When the Rubber Meets the Road

In my work, I see the reality of pain and loss play out every day. Week after week, I encounter and mourn the most heartbreaking of stories, sometimes from afar, sometimes up close. So many children are exposed to the most grievous of wrongs. So many parents and caregivers are straining as they seek to bring healing.

The book of Romans describes it so well. “Creation has been groaning together… and we groan inwardly” (Romans 8:22-23). Indeed we do. And more times than I’d want to admit, the words have flashed across my mind, “There’s just no hope for this situation, this family, this kid. The harm is just too deep…”

And yet, more times than I can count, I’ve been rebuked. I’ve been reminded there is always more to the story. Not that it’s easy. It almost never is. But I’ve seen again and again sometimes in a surprisingly brief period of time and at others across ten or twenty years of what honestly felt like fruitless prayer that these age-old truths remain solid and relevant as ever.

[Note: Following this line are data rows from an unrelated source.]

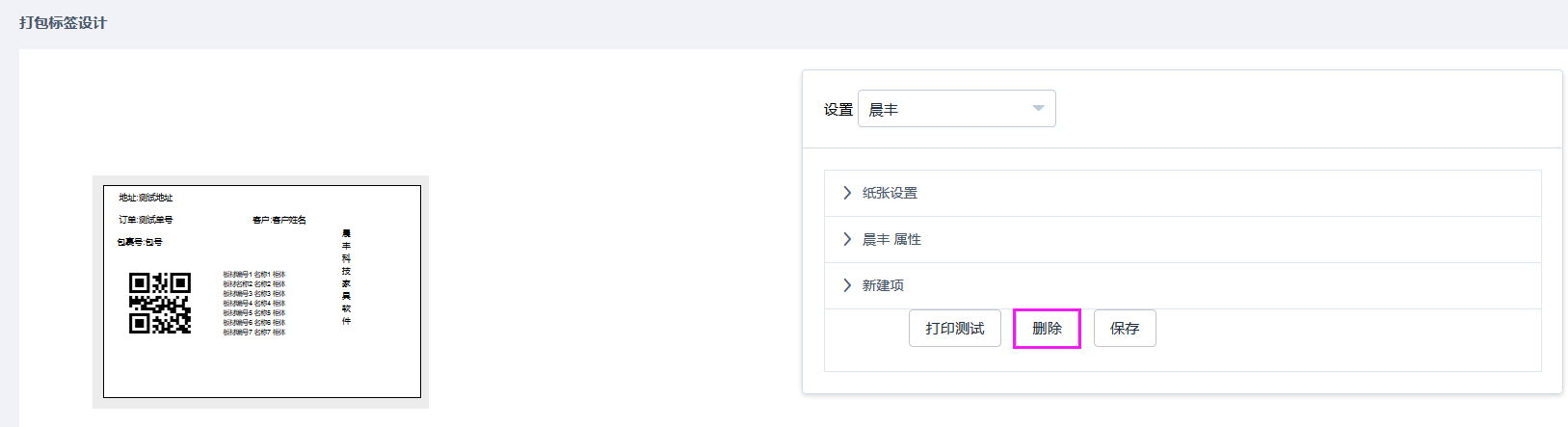Select the vertical 晨丰科技家具软件 text
Screen dimensions: 1568x427
coord(346,277)
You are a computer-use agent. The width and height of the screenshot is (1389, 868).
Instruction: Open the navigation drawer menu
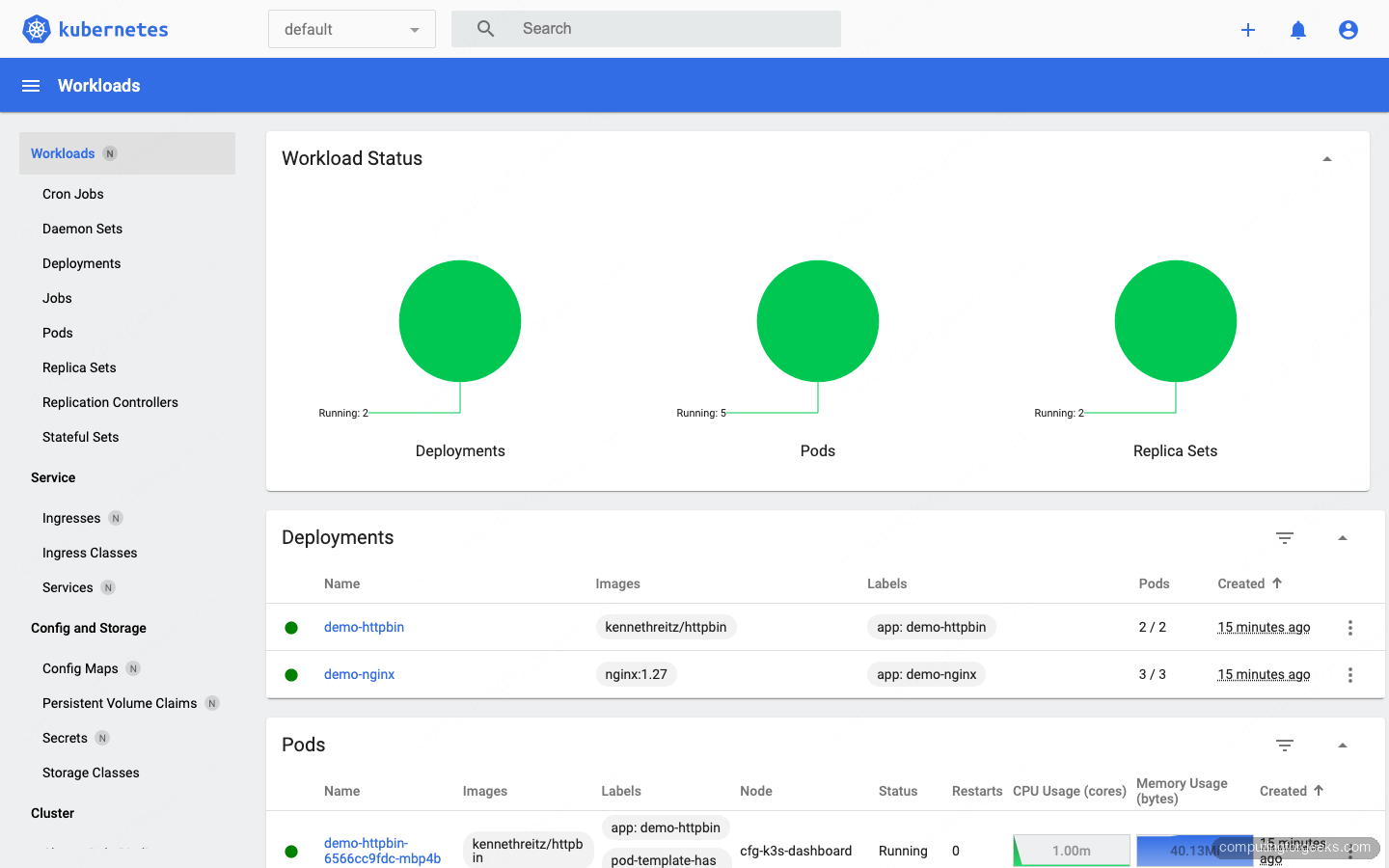(31, 85)
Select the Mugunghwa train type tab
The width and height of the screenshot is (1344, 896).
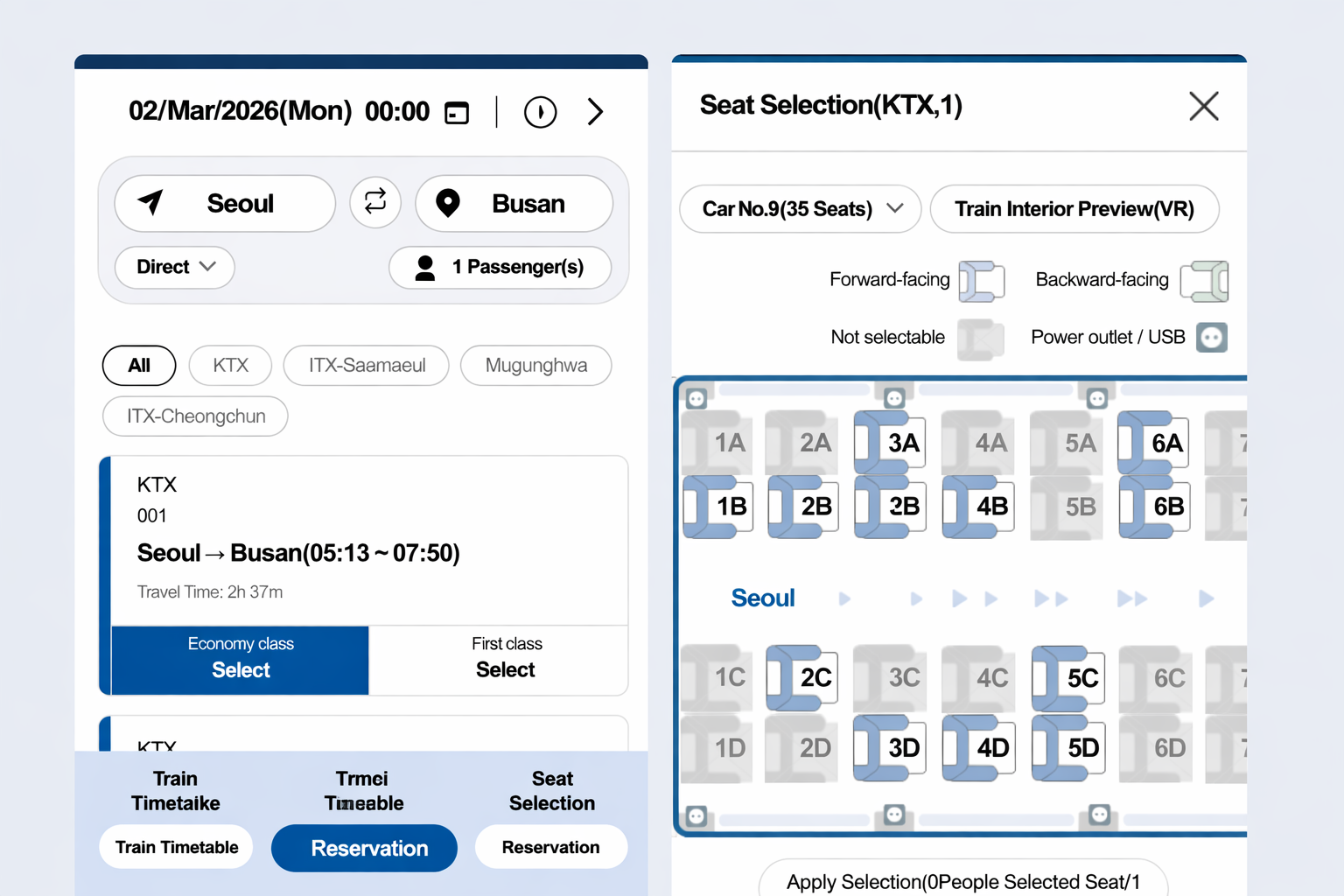coord(536,365)
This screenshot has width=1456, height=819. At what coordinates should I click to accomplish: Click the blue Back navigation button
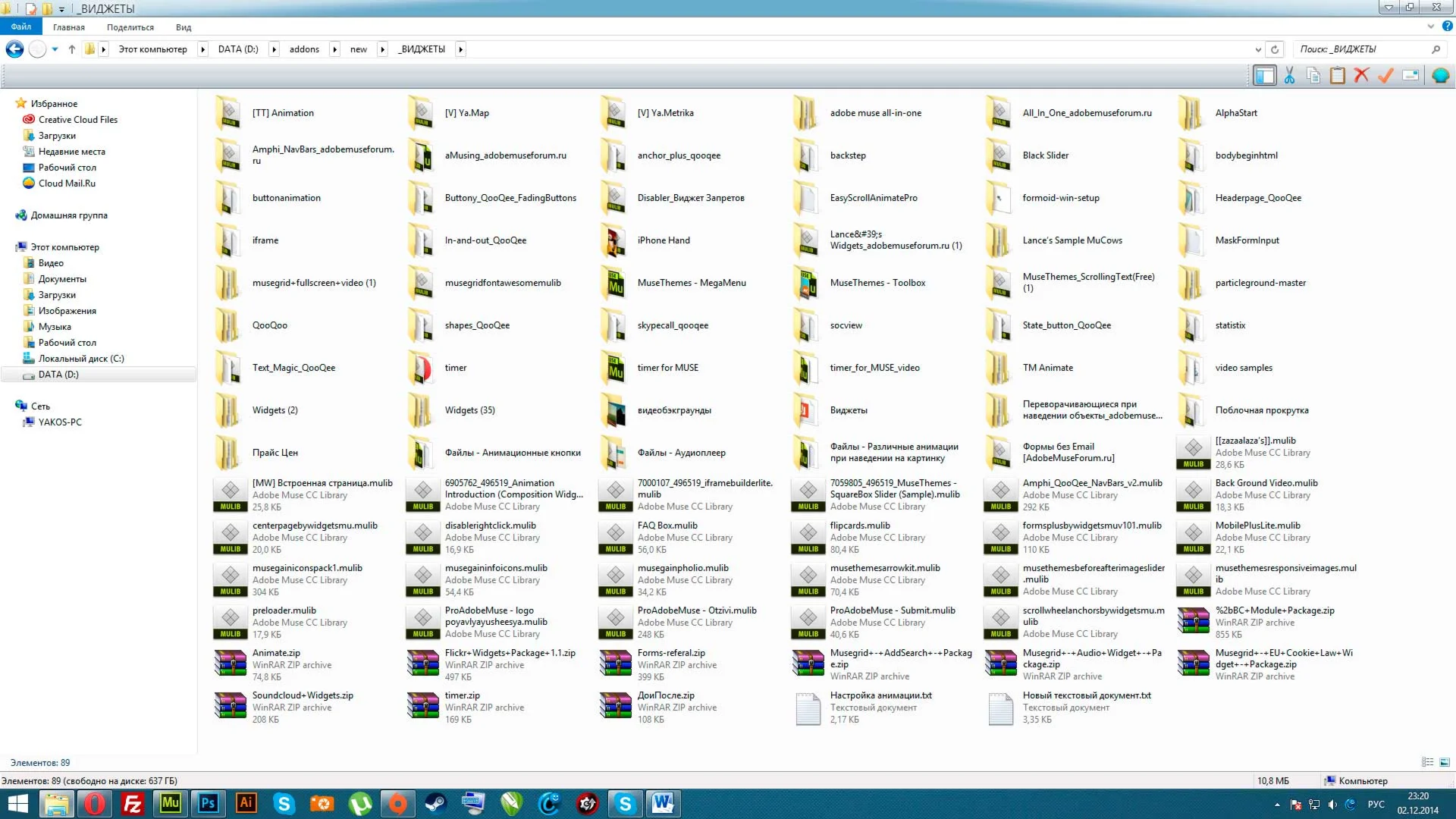(x=14, y=49)
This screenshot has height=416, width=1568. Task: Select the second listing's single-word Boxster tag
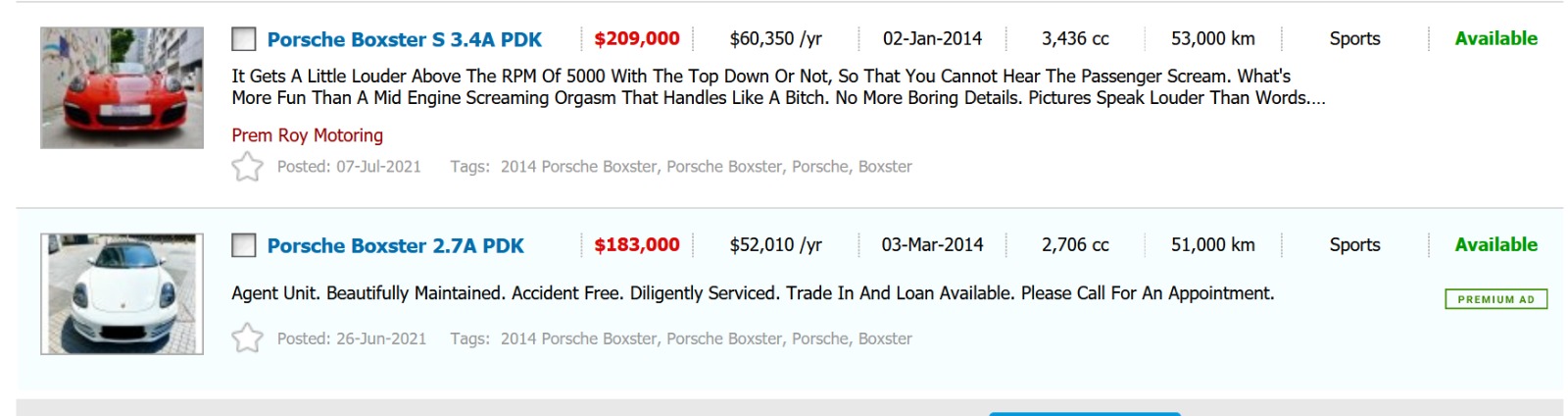(x=885, y=338)
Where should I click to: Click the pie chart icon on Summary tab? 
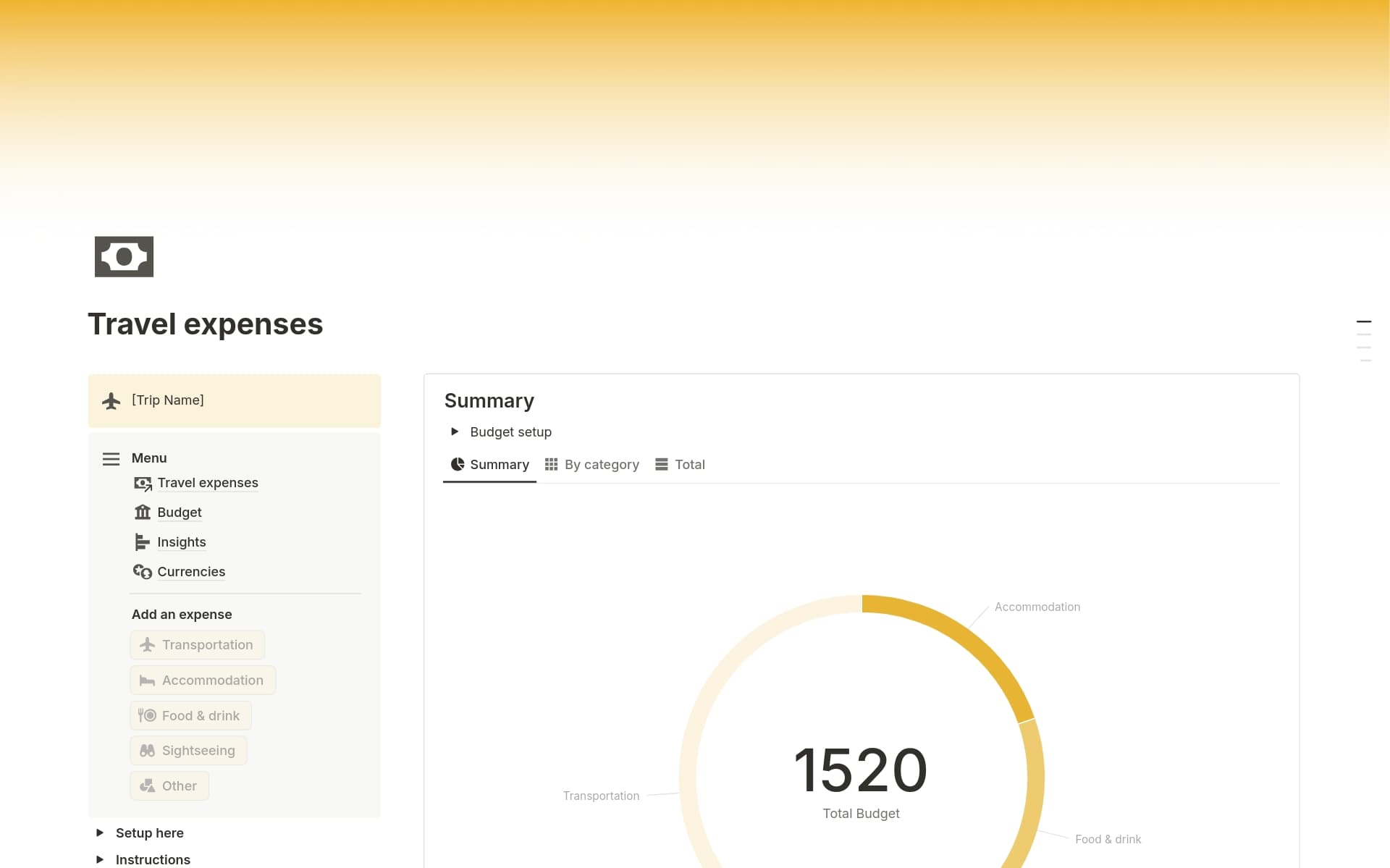[456, 464]
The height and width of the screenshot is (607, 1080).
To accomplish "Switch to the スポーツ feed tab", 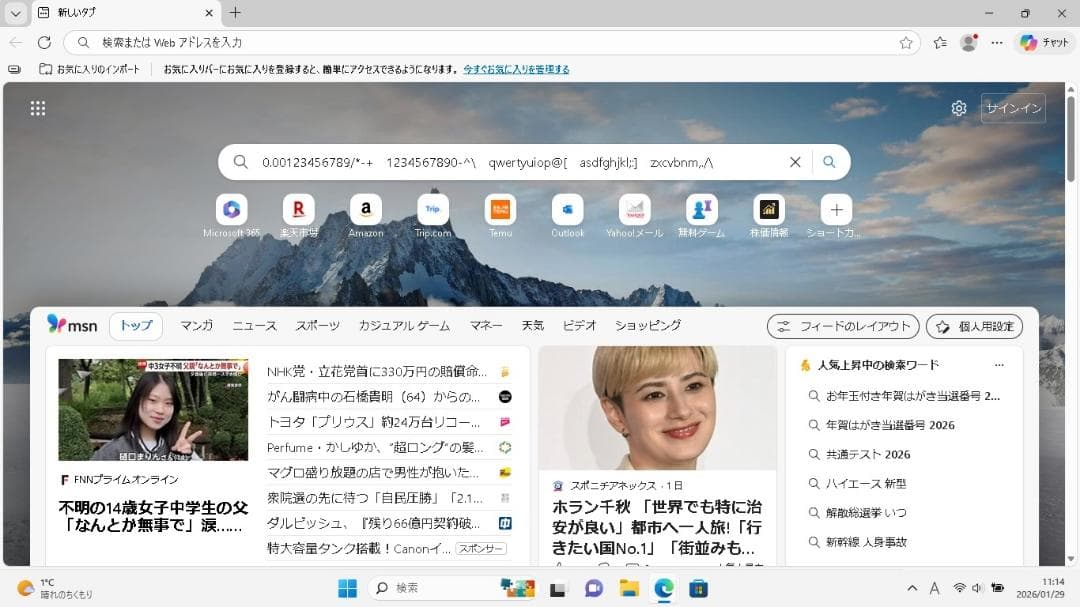I will pos(319,325).
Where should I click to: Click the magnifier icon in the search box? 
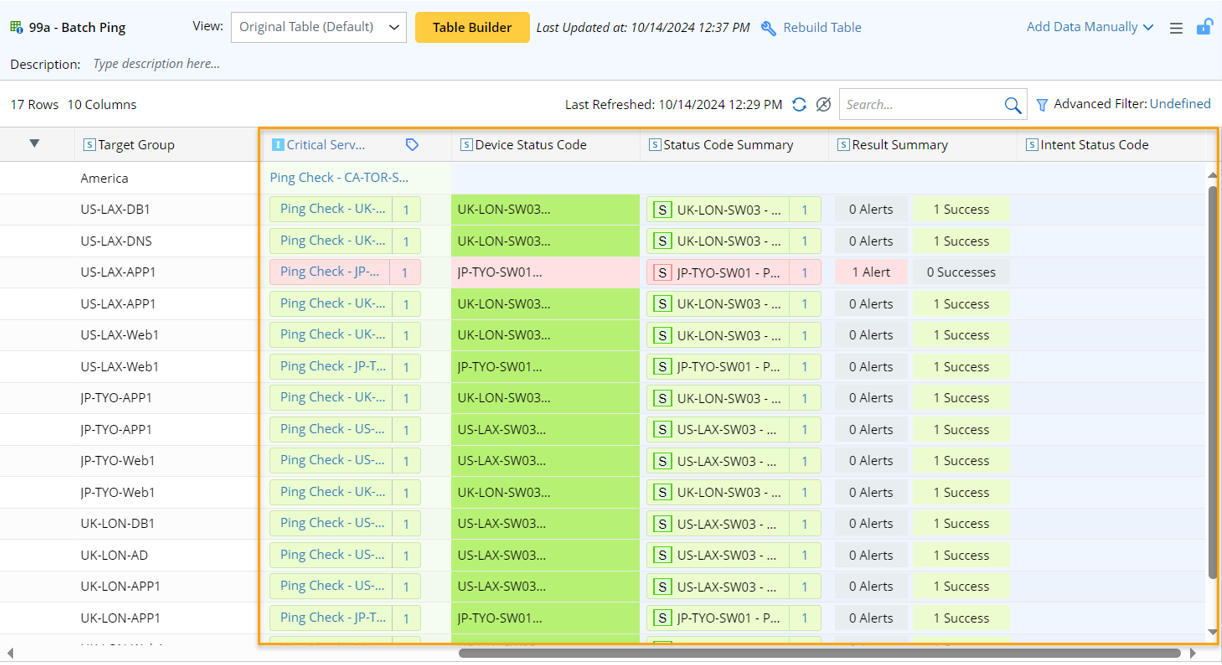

When my family and I recently spent a month in Ethiopia, we felt this again vividly in the life of a dear friend -- a young leader whom I respect as much as any in his generation. Belay was orphaned as a child after his mother was murdered. He grew up in an orphanage and faced traumatic encounters again and again. He’d have every reason to frame his life with these experiences.

Yet the primary frame through which Belay interprets his story is not trauma, but the deepest truths of Scripture. He speaks openly of very hard things he experienced and laments them. However, he does not view them as defining, whether of his own life or of reality itself.

Rather, Belay believes that God can use even the most painful things for good. He’s experienced this first in himself and then through him, including the truly beautiful ministry he leads caring for orphans and vulnerable children. He’s observed how the great adversities he’s faced produced many of the strengths and gifts he now has to offer. And he believes that one of his most important roles in the lives of the children he serves is to help them interpret their stories through this biblical understanding as well. When they do, Belay has told me, it can make all the difference in building a resilience capable of facing our world as it really is

Let’s Plunge In

I’m confident that this excellent book will help us all to make more of that kind of difference, too -- for children and youth we love and even for adults. It may also help us interpret afresh our own lives and hardships -- past, present, and future.

Although the Bible includes trauma on most every page, it never gives trauma the final word. Right alongside every wound is the potential for healing. Alongside every hardship is a sturdy hope of overcoming, not just as survivors, but as “ more than conquerors through him who loved us” (Romans 8:37) and a blessing to others amidst a world so full of beauty and brokenness.